Unnamed: 0,Code_Hamlet,Frequency_Hamlet,Code_Faust,Frequency_Faust,Regular Binary,Both Codes < Binary
,0.0,149.0,111.0,197.0,100000,True
e,1110.0,68.0,10.0,131.0,1100101,True
a,1011.0,55.0,1.0,49.0,1100001,True
o,1001.0,52.0,110000.0,20.0,1101111,True
l,1000.0,48.0,1100.0,32.0,1101100,True
t,110.0,46.0,10011.0,38.0,1110100,True
i,101.0,42.0,1010.0,77.0,1101001,True
s,11111.0,38.0,11.0,65.0,1110011,True
n,11110.0,36.0,1011.0,83.0,1101110,True
m,11011.0,34.0,10010.0,35.0,1101101,True


In [13]:
# Calculating C for different variations and cross-check results
import numpy as np
print(np.nansum(table.apply(lambda row: (len(str(row['Code_Faust'])) * row['Frequency_Faust']), axis=1)) / \
np.nansum(table.apply(lambda row: (len(str(row['Regular Binary'])) * row['Frequency_Faust']), axis=1)))
print(np.nansum(table.apply(lambda row: (len(str(row['Code_Hamlet'])) * row['Frequency_Hamlet']), axis=1)) / \
np.nansum(table.apply(lambda row: (len(str(row['Regular Binary'])) * row['Frequency_Hamlet']), axis=1)))

0.6241089613034623
0.6276536828502861


### Brief comment on the results
At first glance, our results show that almost all individual letters have a simpler binary representation than the standard notation.
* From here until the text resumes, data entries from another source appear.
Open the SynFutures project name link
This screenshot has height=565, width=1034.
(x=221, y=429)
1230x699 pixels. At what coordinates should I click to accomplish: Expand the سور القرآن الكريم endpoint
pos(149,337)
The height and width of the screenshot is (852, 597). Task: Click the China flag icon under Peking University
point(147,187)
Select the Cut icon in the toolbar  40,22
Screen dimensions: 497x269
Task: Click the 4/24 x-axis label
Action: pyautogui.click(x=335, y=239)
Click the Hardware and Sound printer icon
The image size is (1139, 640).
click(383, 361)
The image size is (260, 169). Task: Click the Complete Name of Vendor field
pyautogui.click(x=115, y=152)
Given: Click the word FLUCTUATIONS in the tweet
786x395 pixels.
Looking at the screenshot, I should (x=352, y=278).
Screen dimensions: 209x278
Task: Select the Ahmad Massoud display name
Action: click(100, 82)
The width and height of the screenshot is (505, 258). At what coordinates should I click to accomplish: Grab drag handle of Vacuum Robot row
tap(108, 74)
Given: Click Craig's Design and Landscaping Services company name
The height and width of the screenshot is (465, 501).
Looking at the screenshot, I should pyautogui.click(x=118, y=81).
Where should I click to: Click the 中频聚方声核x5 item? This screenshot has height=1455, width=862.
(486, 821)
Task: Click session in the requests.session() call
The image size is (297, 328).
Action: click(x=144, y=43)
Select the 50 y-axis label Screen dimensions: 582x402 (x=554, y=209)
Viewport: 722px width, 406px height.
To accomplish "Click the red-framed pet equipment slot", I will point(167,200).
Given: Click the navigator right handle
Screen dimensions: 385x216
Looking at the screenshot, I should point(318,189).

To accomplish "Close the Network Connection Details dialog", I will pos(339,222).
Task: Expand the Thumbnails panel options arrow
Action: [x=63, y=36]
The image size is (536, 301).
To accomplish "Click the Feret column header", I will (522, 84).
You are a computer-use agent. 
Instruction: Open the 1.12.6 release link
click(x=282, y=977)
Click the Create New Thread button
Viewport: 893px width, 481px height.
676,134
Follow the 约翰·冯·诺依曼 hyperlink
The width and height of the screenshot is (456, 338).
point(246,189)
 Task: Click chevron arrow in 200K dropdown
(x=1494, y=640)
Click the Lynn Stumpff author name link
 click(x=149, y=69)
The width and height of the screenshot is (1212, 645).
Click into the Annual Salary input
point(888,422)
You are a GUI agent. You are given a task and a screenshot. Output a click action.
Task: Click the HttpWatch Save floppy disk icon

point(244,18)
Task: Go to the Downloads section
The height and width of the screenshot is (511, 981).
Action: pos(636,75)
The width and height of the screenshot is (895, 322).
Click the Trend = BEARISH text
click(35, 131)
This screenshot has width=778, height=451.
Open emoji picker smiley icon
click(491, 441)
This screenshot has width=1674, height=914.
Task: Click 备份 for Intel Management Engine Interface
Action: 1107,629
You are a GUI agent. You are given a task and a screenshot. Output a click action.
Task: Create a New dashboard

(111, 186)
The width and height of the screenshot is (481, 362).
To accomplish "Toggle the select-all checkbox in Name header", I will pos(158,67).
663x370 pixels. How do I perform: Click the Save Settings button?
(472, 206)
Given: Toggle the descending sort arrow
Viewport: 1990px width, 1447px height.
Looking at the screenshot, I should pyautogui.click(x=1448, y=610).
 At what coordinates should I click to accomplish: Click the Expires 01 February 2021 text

This is especially true for the most used letters and is an indicator that our implementation of the Huffman coding produces compressed data without any loss of information. In the next step we have a more formal validation of the observed results.

A prefix code is optimal if the following defined C is minimal among all prefix codes:

$$ C = \sum _ { x \in A_H } f _ { x } | c ( x ) | $$

Here, we can calculate $C_{Hamlet_p}$ for the prefix code of the first input text and $C_{Faust_p}$ for the prefix code of the second input text with the following results: 

$$ C_{Hamlet_p} = 3,400 \quad \textrm{and} \quad C_{Faust_p} = 4,903 $$

According to our proof of corectness these values for C must be minimal. We can quickly check against the standard binary representation of characters and we obtain the following: 

$$ C_{Hamlet_s} = 5,417 \quad \textrm{and} \quad C_{Faust_s} = 7,856 $$

In both cases we could reduce the number of bits required to store the texts by 37 %.